De biologen hadden voor de schol een vergaande beperking van de vangst voorgesteld. Het voorstel van de Commissie om de schol TAC met 40% te laten dalen, wees minister Veerman af. 'Ook in de besluitvorming over de schol wil ik uitgaan van een lange termijnaanpak waarin biologische en sociaal- economische aspecten worden betrokken. In zo'n lange termijnaanpak past geen rigoureuze daling van de scholTAC maar een beperktere, in combinatie met maatregelen die ervoor zorgen dat minder vissen teruggegooid moeten worden omdat ze bijvoorbeeld ondermaats zijn. De meeste teruggegooide vissen overleven dit niet.' De ministers hebben voor schol nu ook afspraken gemaakt over het opstellen in 2004 van een structureel herstelplan. Hierdoor hoeft de schol TAC niet ingrijpend te worden verlaagd. Binnen een meerjarige herstelstrategie voor schol moeten naar de mening van minister Veerman ook afspraken gemaakt worden over de mate waarin de TACs van jaar tot jaar kunnen variëren.

'Het herstel van de schol zal worden bespoedigd door de voorstellen van de visserijsector zelf' aldus Veerman. 'De sector heeft mij verzekerd deze voorstellen uit te willen voeren. Die voorstellen betekenen onder meer dat niet gevist wordt in de kuitzieke periode (als de vissen voor nageslacht zorgen) aan het begin van het jaar. Ook wil de sector eigen onderzoek doen naar de mate waarin vis die niet aangeland mag worden, overboord wordt gegooid (discards). Verder heeft de Nederlandse visserijsector aangegeven onderling afspraken te willen maken om niet te vissen op plekken waar veel jonge vis blijkt te zitten. Het is essentieel dat zij deze afspraken ook in Europees verband maken. Nederland heeft ook voorgesteld om de zogenoemde aanlandingsmaat voor schol te verlagen van 27 naar 24 centimeter. Nu moeten vissen die kleiner zijn dan 27 centimeter teruggegooid worden.

Het Nederlandse verzoek om de voor de Nederlandse visserij belangrijke Noordzeetong TAC beperkt te laten stijgen, is door de Raad overgenomen. Op grond van de biologische situatie van dit bestand is deze beperkte stijging verantwoord.

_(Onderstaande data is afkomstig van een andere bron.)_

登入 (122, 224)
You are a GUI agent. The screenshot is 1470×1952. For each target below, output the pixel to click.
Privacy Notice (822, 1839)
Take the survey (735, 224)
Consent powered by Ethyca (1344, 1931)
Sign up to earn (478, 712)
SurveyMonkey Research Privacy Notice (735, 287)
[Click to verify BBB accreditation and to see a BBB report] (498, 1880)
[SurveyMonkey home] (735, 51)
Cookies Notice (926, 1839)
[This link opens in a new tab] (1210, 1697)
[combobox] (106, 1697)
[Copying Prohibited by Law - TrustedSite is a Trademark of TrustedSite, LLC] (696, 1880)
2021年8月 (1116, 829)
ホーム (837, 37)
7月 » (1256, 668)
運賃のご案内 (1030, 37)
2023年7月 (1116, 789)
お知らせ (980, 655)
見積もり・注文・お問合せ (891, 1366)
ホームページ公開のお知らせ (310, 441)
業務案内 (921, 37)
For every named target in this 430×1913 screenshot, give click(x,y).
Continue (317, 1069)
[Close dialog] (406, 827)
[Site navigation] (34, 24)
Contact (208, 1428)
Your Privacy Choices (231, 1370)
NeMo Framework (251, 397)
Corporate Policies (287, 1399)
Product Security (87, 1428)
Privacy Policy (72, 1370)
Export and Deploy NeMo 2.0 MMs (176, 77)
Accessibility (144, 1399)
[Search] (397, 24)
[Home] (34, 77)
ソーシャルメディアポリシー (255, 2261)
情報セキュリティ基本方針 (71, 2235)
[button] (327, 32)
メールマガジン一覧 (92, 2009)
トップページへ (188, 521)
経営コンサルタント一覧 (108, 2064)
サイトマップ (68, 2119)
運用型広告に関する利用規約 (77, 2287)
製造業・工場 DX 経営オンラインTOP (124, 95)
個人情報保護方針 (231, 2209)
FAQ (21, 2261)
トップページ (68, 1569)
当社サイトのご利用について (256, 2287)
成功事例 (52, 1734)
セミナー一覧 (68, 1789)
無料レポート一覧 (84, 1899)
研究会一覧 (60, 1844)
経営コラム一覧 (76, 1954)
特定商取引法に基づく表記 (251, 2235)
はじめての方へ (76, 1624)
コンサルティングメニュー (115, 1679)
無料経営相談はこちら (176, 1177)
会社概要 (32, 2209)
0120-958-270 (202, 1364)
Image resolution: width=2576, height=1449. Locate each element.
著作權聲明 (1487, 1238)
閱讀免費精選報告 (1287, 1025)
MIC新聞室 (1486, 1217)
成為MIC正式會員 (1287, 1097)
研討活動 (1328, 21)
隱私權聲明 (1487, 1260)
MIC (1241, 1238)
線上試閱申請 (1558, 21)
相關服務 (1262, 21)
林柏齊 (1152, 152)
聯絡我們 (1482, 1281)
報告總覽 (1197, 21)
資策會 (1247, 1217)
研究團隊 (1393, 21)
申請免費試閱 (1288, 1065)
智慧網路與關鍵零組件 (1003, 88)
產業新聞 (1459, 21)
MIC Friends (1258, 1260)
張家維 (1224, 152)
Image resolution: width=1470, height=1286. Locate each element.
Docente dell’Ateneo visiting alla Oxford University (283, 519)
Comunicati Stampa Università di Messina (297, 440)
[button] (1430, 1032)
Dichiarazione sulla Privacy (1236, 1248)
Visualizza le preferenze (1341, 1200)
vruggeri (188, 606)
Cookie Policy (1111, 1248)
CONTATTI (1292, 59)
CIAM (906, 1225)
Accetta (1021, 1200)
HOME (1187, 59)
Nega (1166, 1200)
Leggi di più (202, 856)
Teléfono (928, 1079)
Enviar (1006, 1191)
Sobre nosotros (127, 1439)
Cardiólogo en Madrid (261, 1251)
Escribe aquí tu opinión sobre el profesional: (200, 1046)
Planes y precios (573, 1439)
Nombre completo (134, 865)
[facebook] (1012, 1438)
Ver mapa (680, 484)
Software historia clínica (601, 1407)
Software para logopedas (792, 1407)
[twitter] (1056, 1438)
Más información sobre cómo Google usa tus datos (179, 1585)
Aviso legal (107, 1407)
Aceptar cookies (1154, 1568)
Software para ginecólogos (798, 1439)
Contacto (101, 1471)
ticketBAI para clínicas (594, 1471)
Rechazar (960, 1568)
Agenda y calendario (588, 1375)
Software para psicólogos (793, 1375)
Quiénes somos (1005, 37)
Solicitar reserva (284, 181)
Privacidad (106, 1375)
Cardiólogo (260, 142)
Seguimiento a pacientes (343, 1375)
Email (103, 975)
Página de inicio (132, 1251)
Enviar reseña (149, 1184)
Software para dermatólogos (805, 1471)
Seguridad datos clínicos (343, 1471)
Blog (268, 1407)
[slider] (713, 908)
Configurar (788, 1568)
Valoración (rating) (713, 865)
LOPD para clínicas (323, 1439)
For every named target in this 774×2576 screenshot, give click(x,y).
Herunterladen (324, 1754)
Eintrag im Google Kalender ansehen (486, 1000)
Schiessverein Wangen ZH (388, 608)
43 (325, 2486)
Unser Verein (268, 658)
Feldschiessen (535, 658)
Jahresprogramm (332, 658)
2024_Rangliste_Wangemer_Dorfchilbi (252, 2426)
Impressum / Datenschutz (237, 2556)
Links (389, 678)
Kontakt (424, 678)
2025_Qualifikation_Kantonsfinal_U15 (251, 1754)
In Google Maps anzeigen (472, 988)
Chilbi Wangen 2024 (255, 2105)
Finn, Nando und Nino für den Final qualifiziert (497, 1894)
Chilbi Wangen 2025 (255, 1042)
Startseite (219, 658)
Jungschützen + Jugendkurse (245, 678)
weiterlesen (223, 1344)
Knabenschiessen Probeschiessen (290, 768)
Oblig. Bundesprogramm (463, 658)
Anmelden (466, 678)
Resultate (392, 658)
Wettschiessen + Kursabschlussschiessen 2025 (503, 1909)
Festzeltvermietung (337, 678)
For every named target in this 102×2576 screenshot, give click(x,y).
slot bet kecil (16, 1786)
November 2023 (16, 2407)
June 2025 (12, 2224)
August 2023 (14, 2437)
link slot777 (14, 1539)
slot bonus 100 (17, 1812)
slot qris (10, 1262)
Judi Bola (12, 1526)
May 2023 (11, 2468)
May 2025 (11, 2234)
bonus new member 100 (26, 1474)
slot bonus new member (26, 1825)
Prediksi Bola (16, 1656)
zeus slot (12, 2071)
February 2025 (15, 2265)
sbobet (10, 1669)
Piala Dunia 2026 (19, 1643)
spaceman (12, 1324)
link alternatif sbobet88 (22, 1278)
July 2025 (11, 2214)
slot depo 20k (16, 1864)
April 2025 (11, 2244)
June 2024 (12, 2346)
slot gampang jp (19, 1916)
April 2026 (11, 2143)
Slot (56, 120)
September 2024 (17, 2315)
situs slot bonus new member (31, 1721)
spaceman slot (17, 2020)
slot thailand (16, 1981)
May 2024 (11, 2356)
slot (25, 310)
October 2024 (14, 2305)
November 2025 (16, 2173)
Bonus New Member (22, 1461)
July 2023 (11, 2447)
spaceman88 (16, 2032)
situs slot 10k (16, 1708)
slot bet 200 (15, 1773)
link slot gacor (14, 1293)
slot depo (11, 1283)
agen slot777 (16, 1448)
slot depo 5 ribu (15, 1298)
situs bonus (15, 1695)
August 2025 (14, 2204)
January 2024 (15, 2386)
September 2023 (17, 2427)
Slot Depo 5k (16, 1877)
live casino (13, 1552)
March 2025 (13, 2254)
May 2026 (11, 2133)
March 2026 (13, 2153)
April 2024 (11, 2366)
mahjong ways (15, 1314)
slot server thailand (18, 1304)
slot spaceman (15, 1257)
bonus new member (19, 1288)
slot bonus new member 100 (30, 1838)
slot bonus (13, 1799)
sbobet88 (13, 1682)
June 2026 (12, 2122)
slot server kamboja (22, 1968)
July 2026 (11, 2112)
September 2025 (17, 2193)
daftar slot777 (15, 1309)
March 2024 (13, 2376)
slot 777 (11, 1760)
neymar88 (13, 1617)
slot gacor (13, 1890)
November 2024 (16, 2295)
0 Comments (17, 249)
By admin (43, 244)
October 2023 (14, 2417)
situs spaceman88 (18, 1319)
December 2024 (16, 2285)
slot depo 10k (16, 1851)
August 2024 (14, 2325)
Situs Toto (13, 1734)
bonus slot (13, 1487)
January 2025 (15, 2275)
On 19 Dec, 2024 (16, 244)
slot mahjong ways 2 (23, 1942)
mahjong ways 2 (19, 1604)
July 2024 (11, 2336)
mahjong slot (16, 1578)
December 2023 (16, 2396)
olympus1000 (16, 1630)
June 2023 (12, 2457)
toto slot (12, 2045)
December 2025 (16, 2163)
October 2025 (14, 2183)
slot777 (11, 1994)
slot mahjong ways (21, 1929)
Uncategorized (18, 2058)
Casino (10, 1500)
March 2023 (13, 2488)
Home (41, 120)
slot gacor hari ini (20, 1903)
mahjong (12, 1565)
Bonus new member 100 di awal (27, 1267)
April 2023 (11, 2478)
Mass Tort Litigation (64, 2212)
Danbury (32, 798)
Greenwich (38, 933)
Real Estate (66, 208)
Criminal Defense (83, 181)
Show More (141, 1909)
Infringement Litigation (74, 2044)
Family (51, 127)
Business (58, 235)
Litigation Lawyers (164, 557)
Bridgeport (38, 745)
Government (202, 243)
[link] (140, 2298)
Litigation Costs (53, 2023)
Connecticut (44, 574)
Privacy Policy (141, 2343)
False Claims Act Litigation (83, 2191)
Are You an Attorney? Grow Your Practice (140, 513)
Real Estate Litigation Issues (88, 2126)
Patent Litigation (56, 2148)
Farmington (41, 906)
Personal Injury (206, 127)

De biologische situatie van haring, makreel en horsmakreel is redelijk gunstig. De Raad heeft daarom kunnen besluiten tot een TAC verhoging voor de Noordzee haring en een ongeveer gelijkblijvende TAC voor makreel in de westelijke wateren. Voor het voor de Nederlandse trawlersector belangrijke horsmakreelbestand in de westelijke wateren heeft de Raad - ook op Nederlands verzoek - besloten tot een vrijwel gelijke TAC.
Soort Gebied 2004TAC NL quotum* 2003TAC NL quotum
Tong Noordzee 17.000 12.790 15.850 11.925
Schol Noordzee 61.000 22.190 73.250 26.647
Kabeljauw Noordzee 27.300 2.619 27.300 2.619
Haring Noordzee 460.000 80.689 400.000 72.081
Wijting Noordzee 16.000 940 16.000 940
Makreel Westelijke wateren 545.500 27.656 556.607 30.507
Horsmakreel Westelijke wateren EG-TAC 131.879 45.631 130.000 44.981


*TAC= Total Allowable Catches, de hoeveelheid vis die in een jaar in de EU mag worden gevangen.

*Quotum= het deel van de TAC dat Nederlandse vissers in dat jaar mogen vangen.